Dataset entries
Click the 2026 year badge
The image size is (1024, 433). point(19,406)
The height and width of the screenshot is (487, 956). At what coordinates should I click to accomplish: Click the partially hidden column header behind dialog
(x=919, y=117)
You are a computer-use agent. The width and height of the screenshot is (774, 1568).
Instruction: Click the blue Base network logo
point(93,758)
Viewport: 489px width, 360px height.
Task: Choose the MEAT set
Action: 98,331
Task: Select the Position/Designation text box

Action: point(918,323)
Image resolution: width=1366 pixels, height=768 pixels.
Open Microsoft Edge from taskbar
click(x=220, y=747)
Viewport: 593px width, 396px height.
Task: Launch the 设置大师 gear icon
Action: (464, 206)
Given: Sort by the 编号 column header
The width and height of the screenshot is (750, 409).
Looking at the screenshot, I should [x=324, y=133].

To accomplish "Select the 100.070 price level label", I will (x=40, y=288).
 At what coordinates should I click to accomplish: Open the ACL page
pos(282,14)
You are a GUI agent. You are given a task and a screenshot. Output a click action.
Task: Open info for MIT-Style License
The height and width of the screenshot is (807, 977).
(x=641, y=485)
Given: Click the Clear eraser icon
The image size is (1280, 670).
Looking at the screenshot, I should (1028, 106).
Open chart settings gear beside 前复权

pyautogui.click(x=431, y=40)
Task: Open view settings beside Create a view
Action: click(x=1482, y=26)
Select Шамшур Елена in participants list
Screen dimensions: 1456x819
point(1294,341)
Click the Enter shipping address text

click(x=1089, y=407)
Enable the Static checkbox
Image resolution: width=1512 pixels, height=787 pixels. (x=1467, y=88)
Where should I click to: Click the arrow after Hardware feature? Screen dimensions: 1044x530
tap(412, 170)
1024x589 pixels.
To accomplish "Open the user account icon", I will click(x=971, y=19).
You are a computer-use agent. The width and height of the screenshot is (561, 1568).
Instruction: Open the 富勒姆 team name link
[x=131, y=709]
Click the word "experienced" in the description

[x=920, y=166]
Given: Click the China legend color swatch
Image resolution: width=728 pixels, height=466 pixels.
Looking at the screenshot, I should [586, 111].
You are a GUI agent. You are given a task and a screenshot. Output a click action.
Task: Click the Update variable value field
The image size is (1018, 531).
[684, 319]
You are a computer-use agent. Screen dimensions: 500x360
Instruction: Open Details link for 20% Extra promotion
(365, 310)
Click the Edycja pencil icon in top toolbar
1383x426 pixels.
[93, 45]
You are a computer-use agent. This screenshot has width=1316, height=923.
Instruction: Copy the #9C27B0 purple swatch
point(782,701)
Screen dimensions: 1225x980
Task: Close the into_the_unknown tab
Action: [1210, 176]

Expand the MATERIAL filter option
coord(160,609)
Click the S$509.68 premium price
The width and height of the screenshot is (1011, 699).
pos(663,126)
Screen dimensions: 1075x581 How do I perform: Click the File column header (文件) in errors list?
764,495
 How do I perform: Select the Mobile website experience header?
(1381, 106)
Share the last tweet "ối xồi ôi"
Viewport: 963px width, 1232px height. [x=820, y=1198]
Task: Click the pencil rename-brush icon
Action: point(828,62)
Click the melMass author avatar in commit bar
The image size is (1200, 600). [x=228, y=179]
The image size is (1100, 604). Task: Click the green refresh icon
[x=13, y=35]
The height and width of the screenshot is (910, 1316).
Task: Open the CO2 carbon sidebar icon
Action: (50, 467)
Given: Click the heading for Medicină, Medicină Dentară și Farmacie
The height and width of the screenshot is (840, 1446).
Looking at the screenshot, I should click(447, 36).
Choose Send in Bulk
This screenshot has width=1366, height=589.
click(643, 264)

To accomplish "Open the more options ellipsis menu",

What you need to do: Identify every line in the records above that contains the word "swatch", matching case exactly, and copy each of those lines in full.

Written answer:
Given: Click the China legend color swatch
Instruction: Copy the #9C27B0 purple swatch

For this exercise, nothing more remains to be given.